Monica Lewinsky's father is suing a TV show for using his daughter's name to
refer to a sex act; a woman chosen to run one of the world's largest law firms
has decided to refer to herself as "chairman"; and Senator Jesse Helms used the
delightful word "floccinaucinihilipilification," the longest word in the first
edition of the Oxford English Dictionary , in a letter to President
Clinton.
I hope we can talk about some of these issues this week. But the one thing
that's been most striking recently is the response to an "On Language" column
by Margalit Fox in the New York Times Magazine . Ms Fox, filling in for
William Safire, wrote about a common "language myth": that some dialects are
intrinsically better than others.
Ms. Fox, citing various linguists and explaining things quite clearly, said
that negative reactions to nonstandard dialects are the result of social
factors, not linguistic ones; the dialects--whether "ebonics," Brooklynese, or
Peter Jennings'--are just as regular and logical as any other variety of
English.
To us, as linguists, this is familiar and noncontroversial. I had thought
that Ms Fox's presentation would be viewed by the general public as
noncontroversial as well, but I was mistaken: The letters column last week had
no fewer than six angry letters, calling us "intellectual diddlers" and
"well-paid academic theorists" who "confine" our "victims to minimum-wage
jobs." It was even implied that considering dialects to be linguistically equal
was a "pernicious threat to common sense, logic, science and our basic
political freedoms." (Who knew?)
It would seem that the writers of such letters themselves lack common sense,
or at least the ability to understand simple language. Ms.
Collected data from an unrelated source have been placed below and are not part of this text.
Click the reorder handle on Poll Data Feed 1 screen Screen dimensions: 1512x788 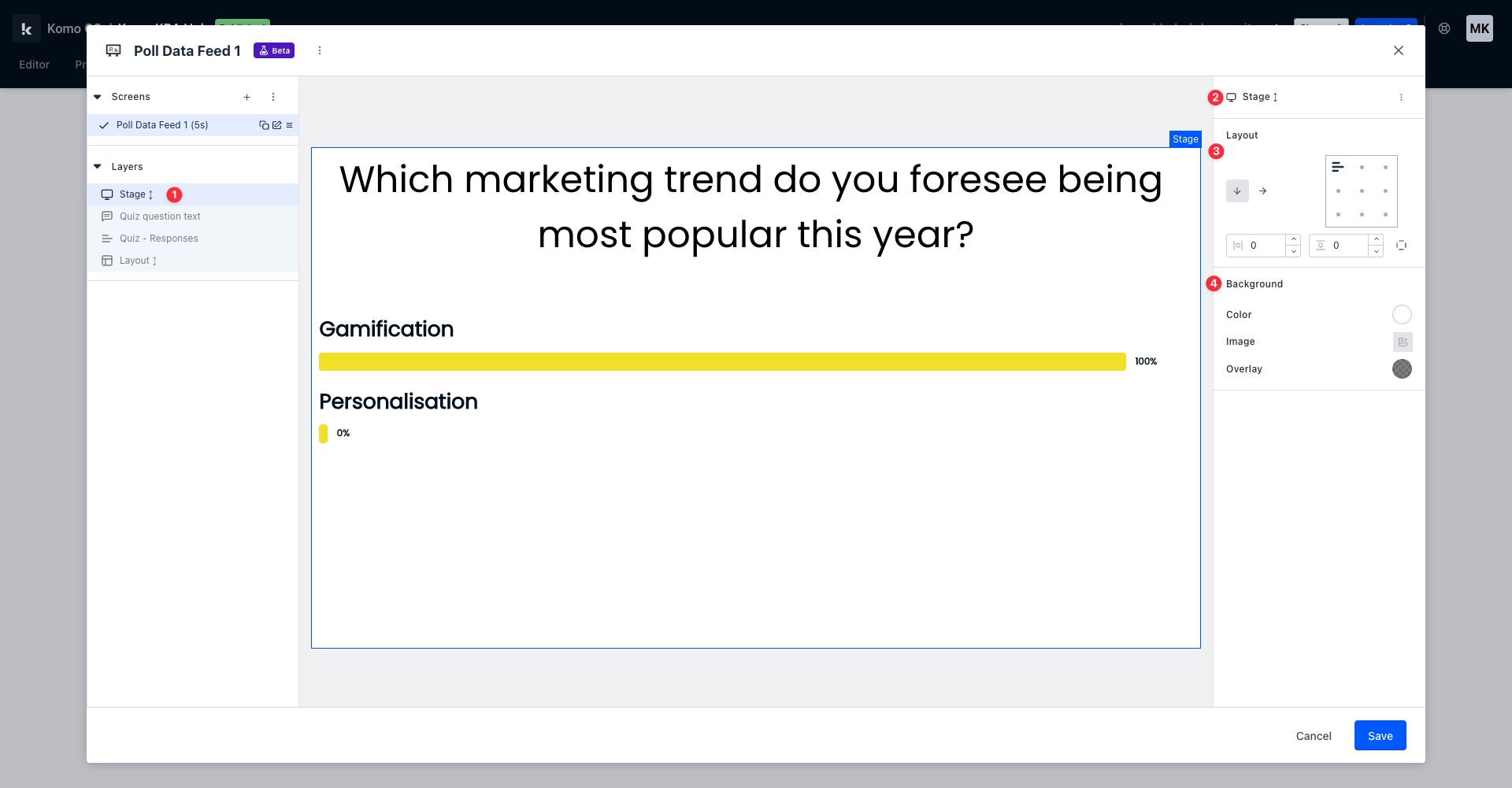click(x=289, y=125)
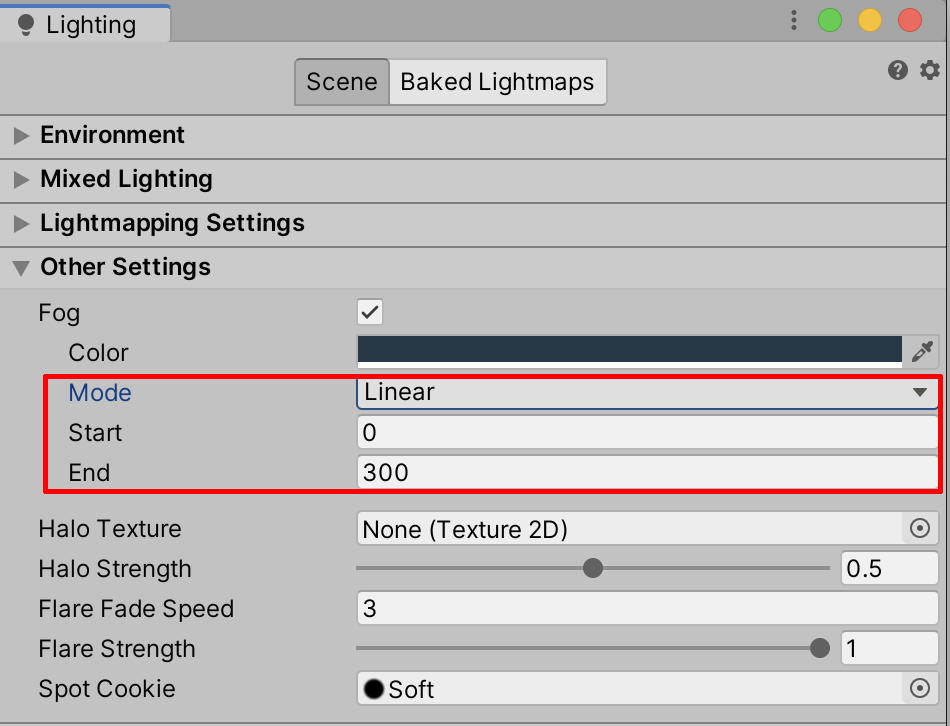This screenshot has width=950, height=726.
Task: Click the help question mark icon
Action: point(898,70)
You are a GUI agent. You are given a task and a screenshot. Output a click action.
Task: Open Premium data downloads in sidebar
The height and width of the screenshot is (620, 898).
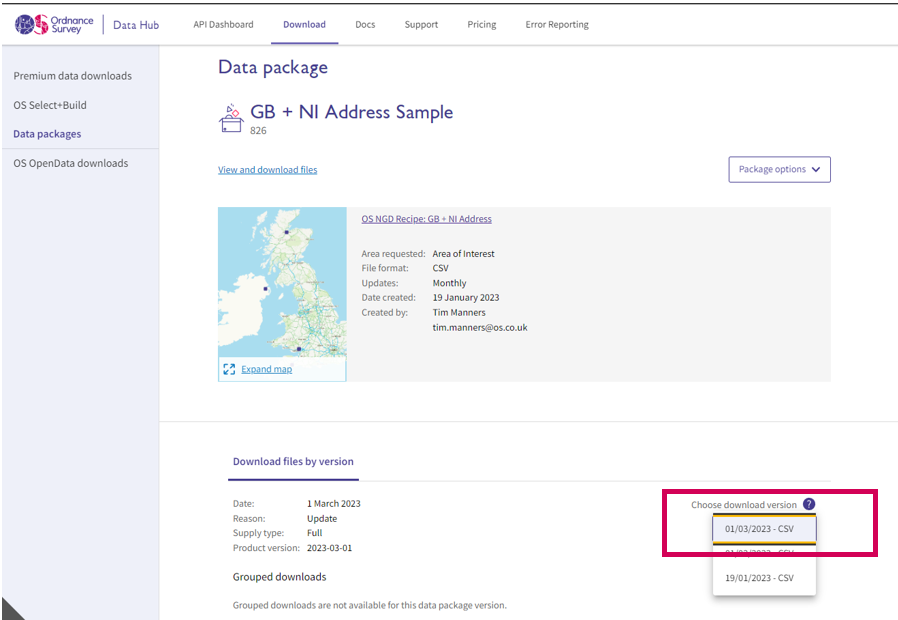(72, 76)
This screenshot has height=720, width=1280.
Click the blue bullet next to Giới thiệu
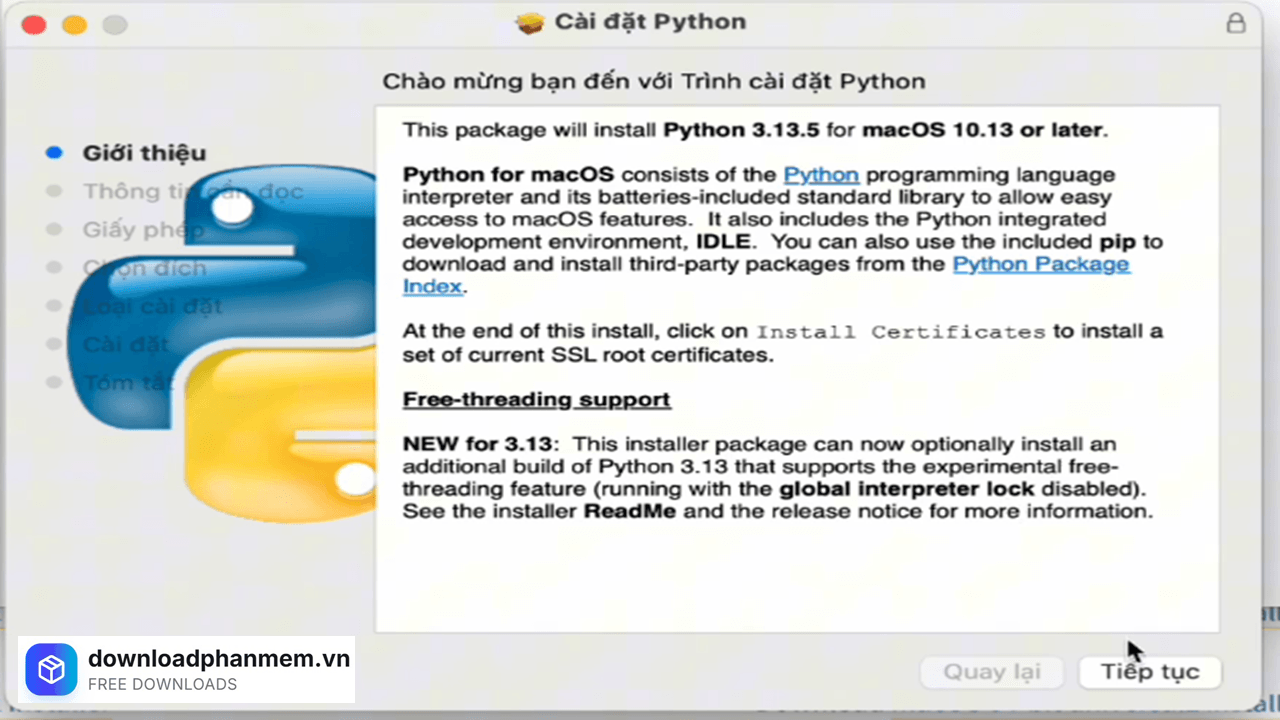[54, 153]
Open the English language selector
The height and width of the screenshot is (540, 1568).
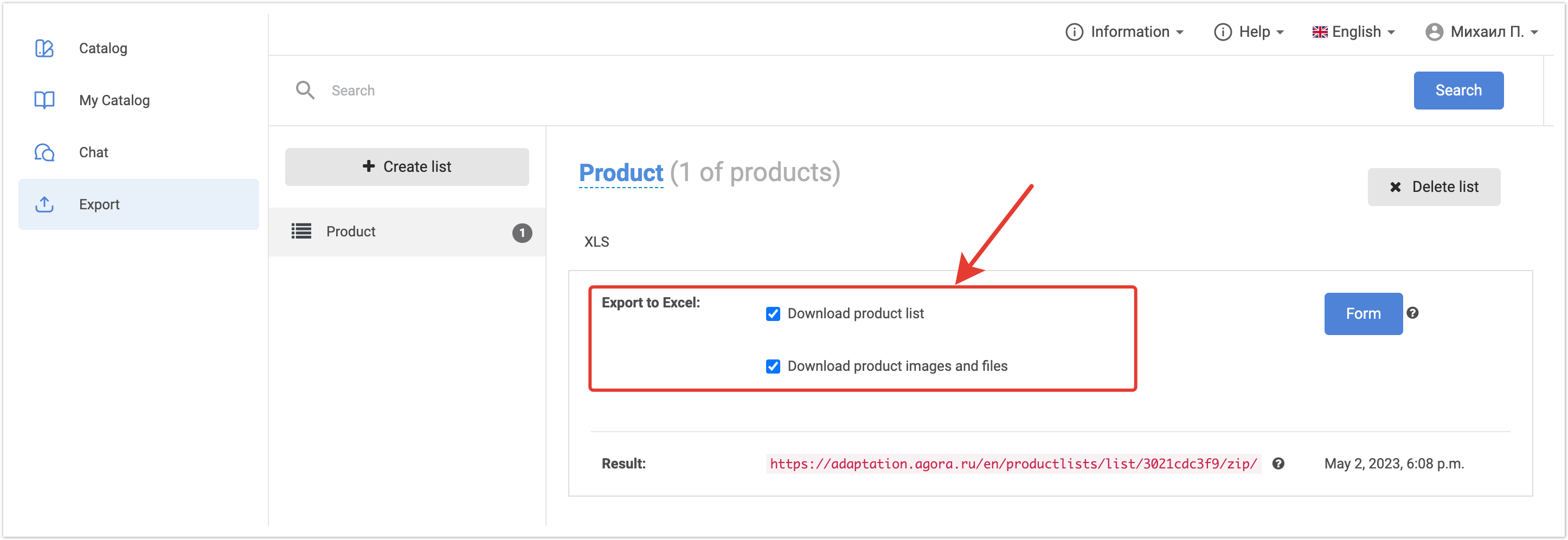click(1353, 31)
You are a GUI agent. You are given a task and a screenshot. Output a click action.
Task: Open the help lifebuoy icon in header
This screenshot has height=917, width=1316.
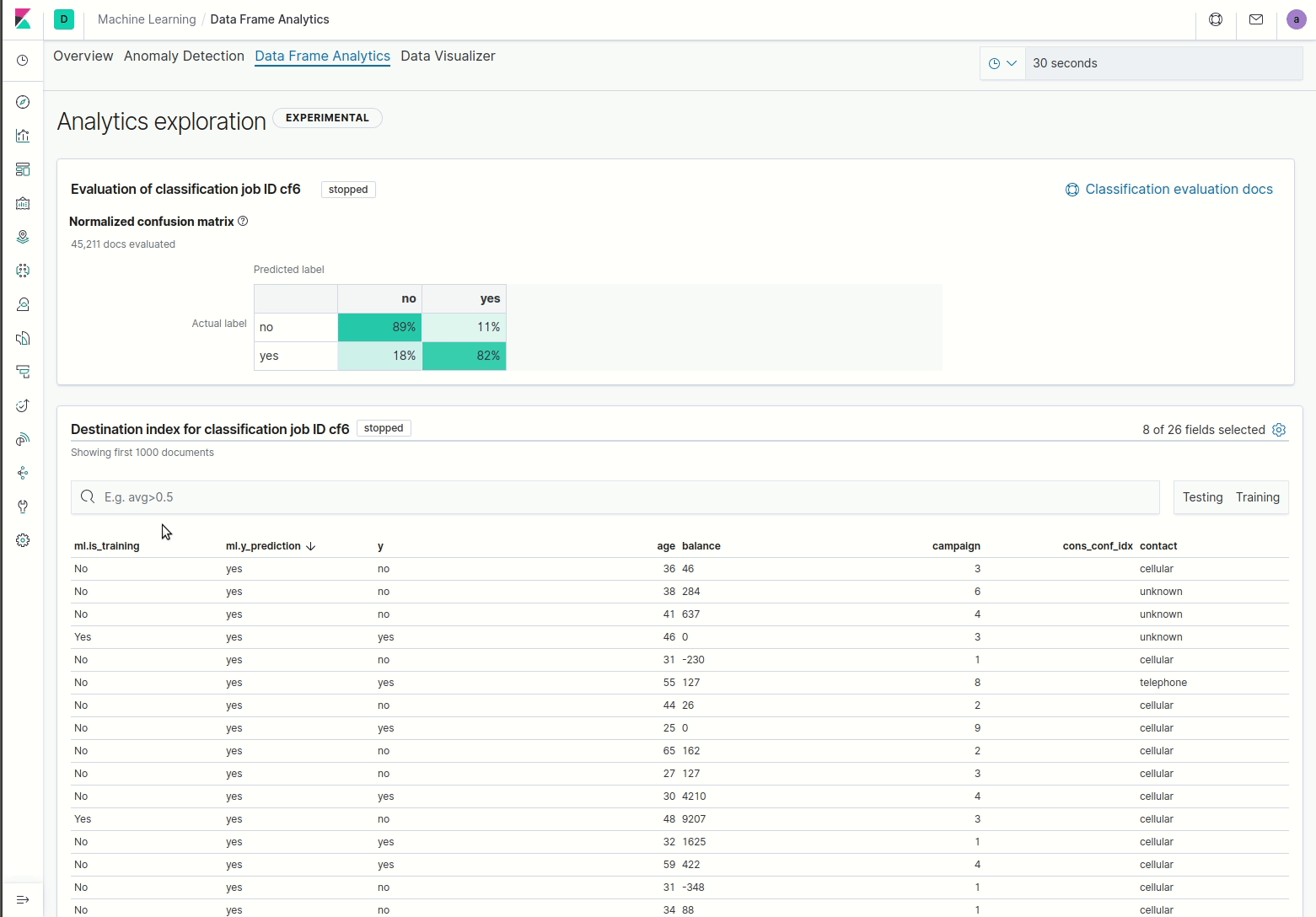pos(1215,19)
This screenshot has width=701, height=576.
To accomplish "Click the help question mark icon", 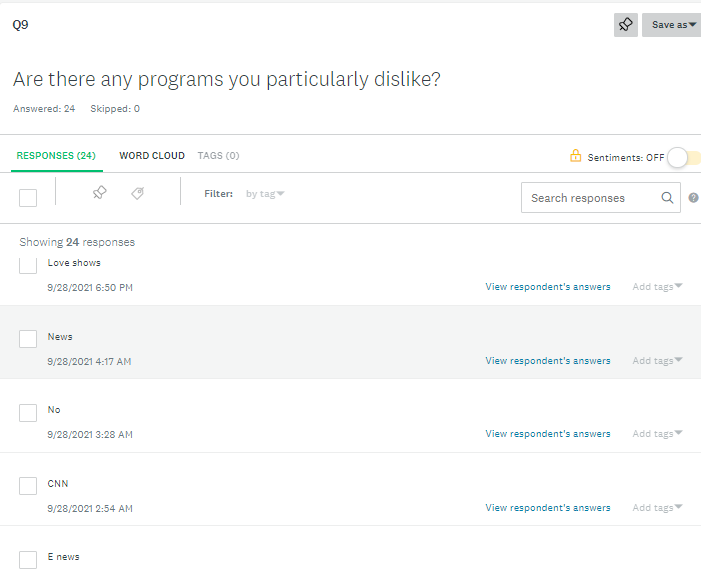I will click(693, 198).
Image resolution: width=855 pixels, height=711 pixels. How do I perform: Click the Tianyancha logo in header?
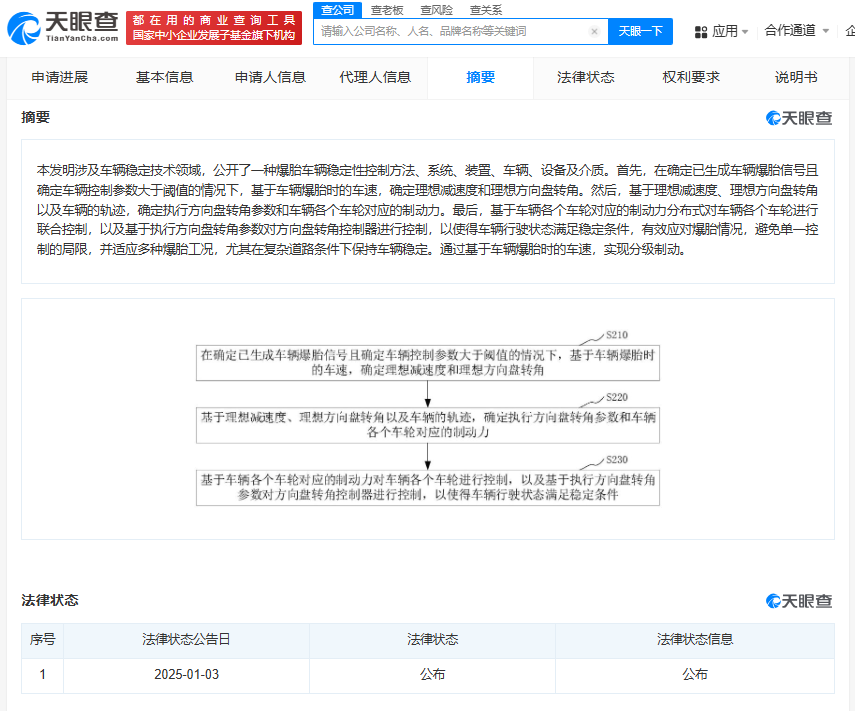tap(62, 28)
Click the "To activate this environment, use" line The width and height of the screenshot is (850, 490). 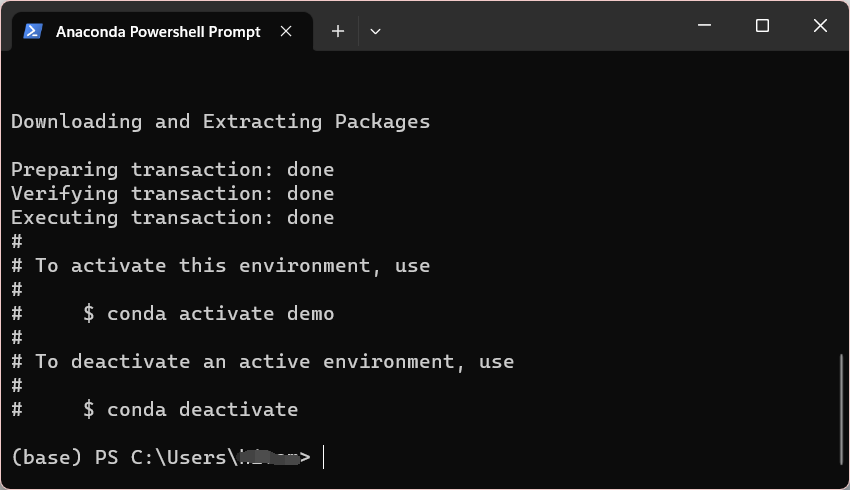tap(232, 265)
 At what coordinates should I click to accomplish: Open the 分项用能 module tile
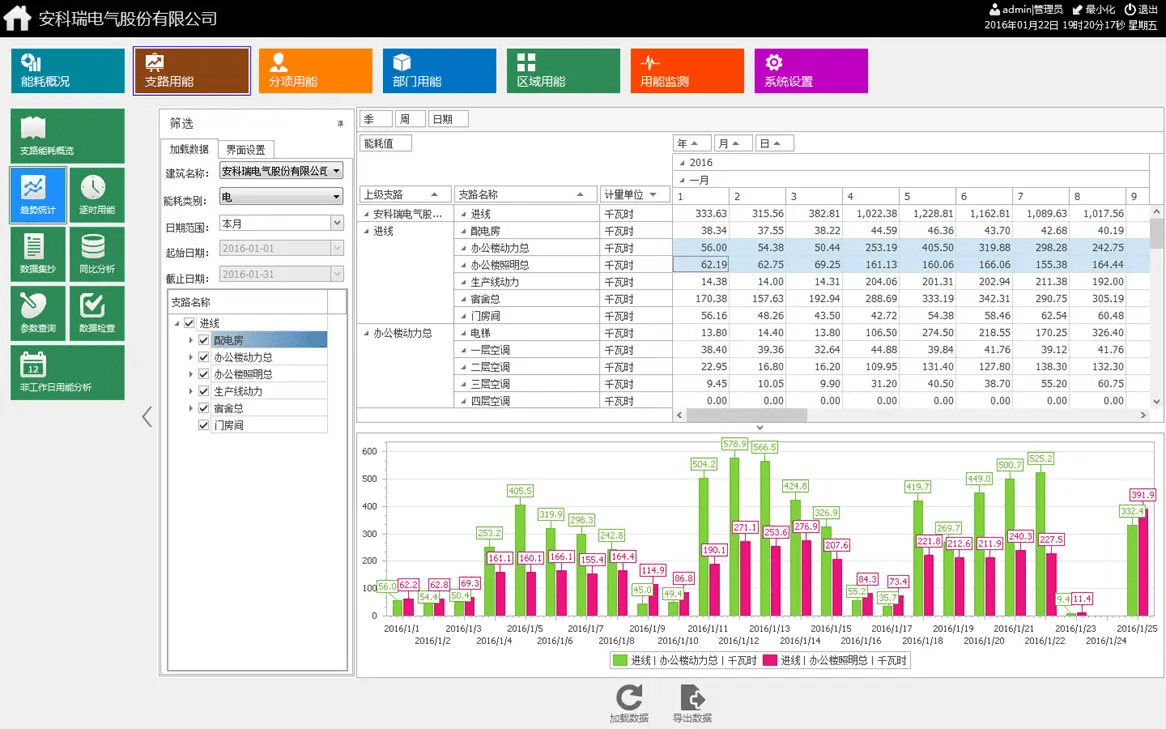pos(315,71)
Fox was very clear
that languages were considered equal "on purely linguistic grounds," and that
value judgments were "socially determined." The linguists who spoke in favor of
diversity were certainly not advocating the abandonment of language teaching,
just a better understanding of how language works.
It's too bad that a genuine effort to spread this understanding has to meet
with such hostility, don't you think?